Technically, you could do this by assigning index numbers to the key name.
If you had a HUGE string of data to save, you could save yourself reading and writing the entire string history to the storage and just advance the index name number with the new data. Something like this.
function AppendToLocalStorageV(name, value) {
let n = 0;
while (localStorage.getItem(name + n)) {
n++;
}
localStorage.setItem(name + n, value); //add item at first available index number
}
This would add the first available index number to the end of the key value, thereby creating a new entry. I would also keep track of the current index number to avoid reading all of the entries, or get the localStorage.length variable.

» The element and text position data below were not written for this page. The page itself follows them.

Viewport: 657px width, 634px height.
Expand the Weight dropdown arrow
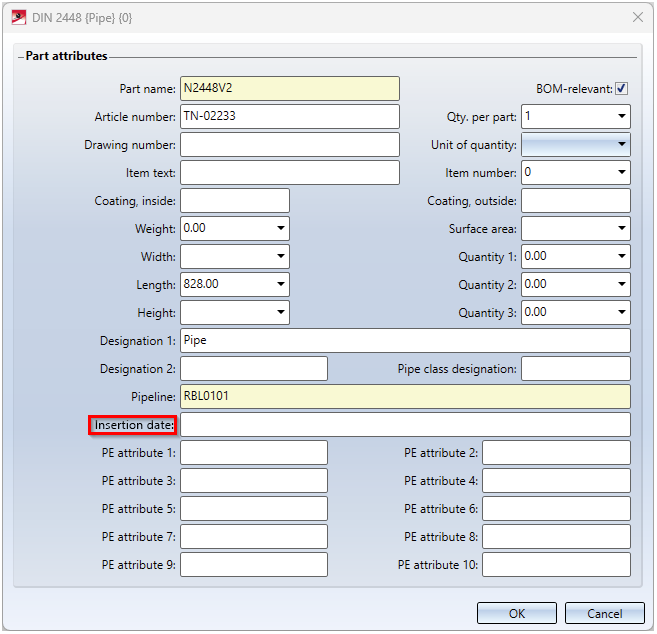[281, 228]
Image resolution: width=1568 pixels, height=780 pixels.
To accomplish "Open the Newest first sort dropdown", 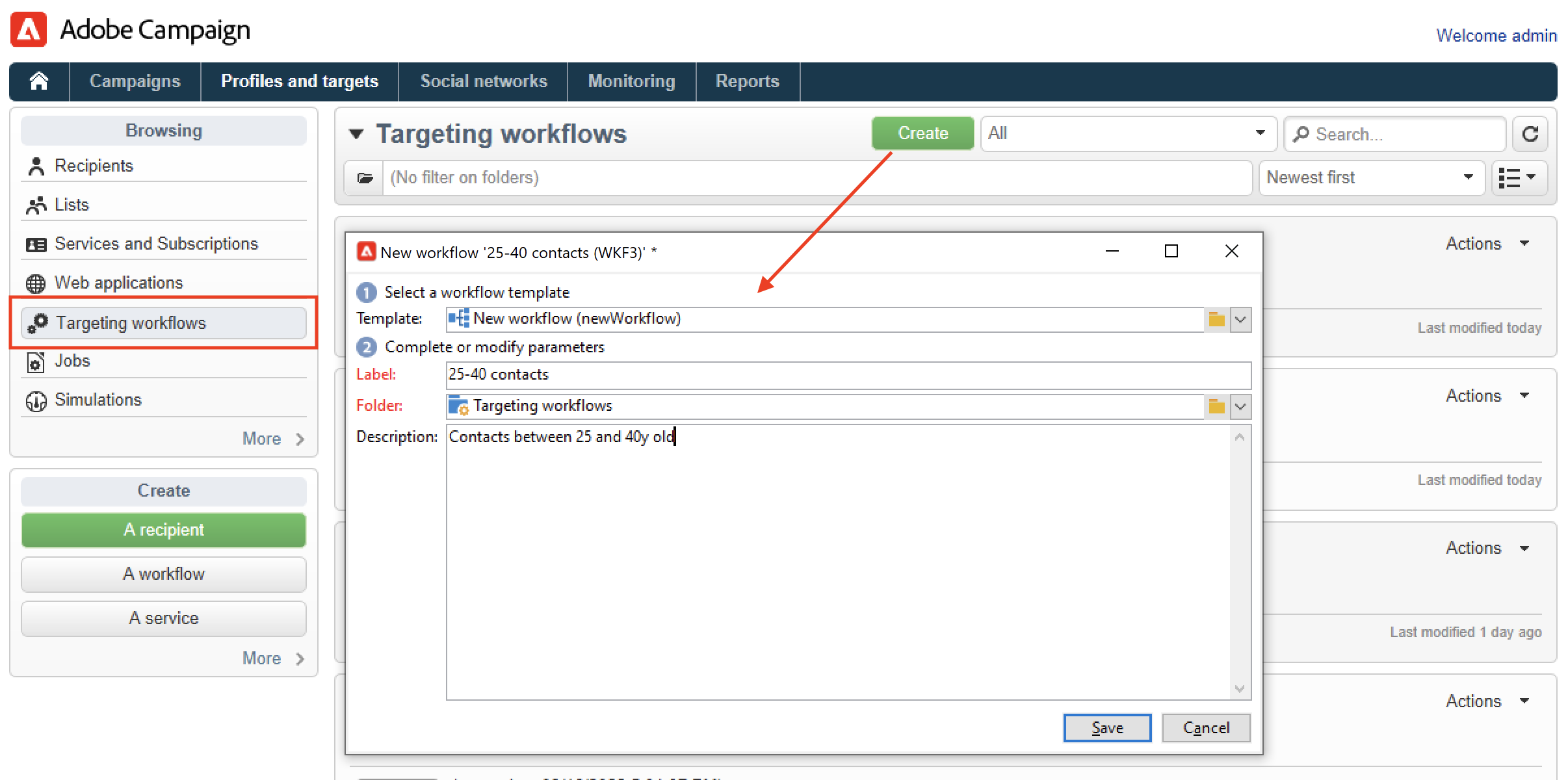I will [x=1370, y=178].
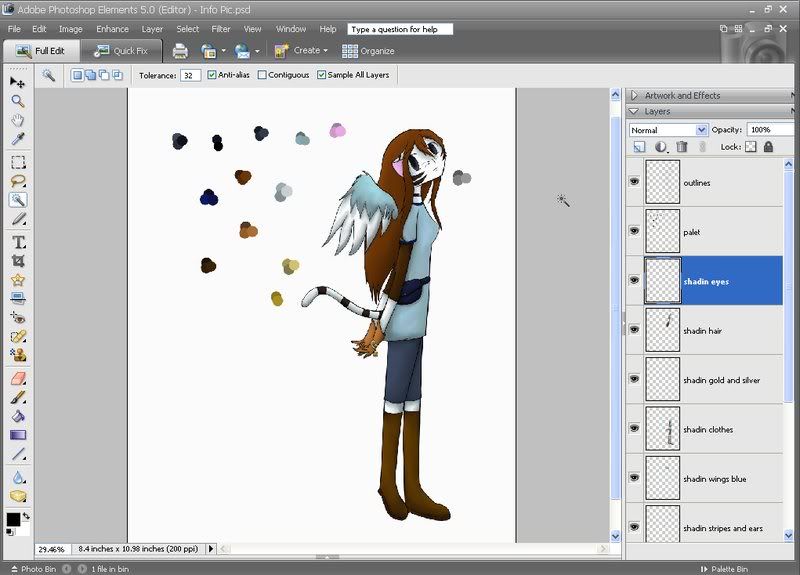Viewport: 800px width, 575px height.
Task: Enable the Contiguous checkbox
Action: (x=262, y=75)
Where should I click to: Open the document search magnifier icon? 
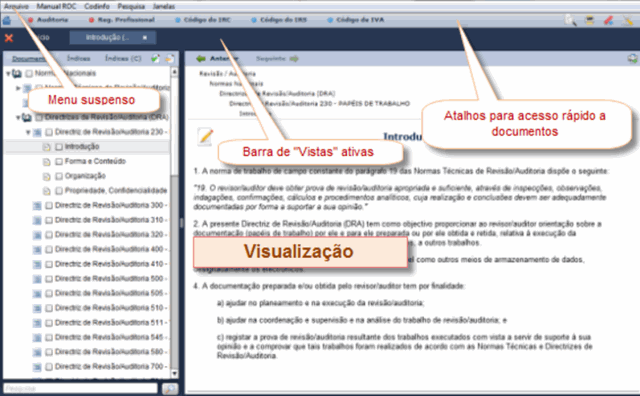[x=571, y=20]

The table would look like this

Then you could retrieve the key array like so.
function GetLocalStorageV(name) {
let n = 0;
let data = [];
while (localStorage.getItem(name + n)) {
data.push(localStorage.getItem(name + n++));
}
return data;
}
I added V to the end of the functions to distinguish that we are building vertical arrays in the storage grid.
Now we can simply do this to append and recall the data by it's name.
AppendToLocalStorageV("oldData", "apples");
AppendToLocalStorageV("oldData", "oranges");
AppendToLocalStorageV("oldData", "bananas");
var oldData = GetLocalStorageV("oldData"); //returns an array with [apples,oranges,bananas]
You could then access your data just like an array. Get and set values at certain indexes, pop from the end of the array etc. Keep in mind, this creates a new entry every time you append. Rebuilding the index numbers could get expensive if you had to reorder the list as well. Also, I don't know how many keys you can safely generate before you slow down the browser or hit a [max_keys] limit.
But at least you don't have to constantly read and write the entire list of a HUGE string of data every time as it's only writing the new data. I've never tested this with any large amounts of entries, so I'd be careful with this approach.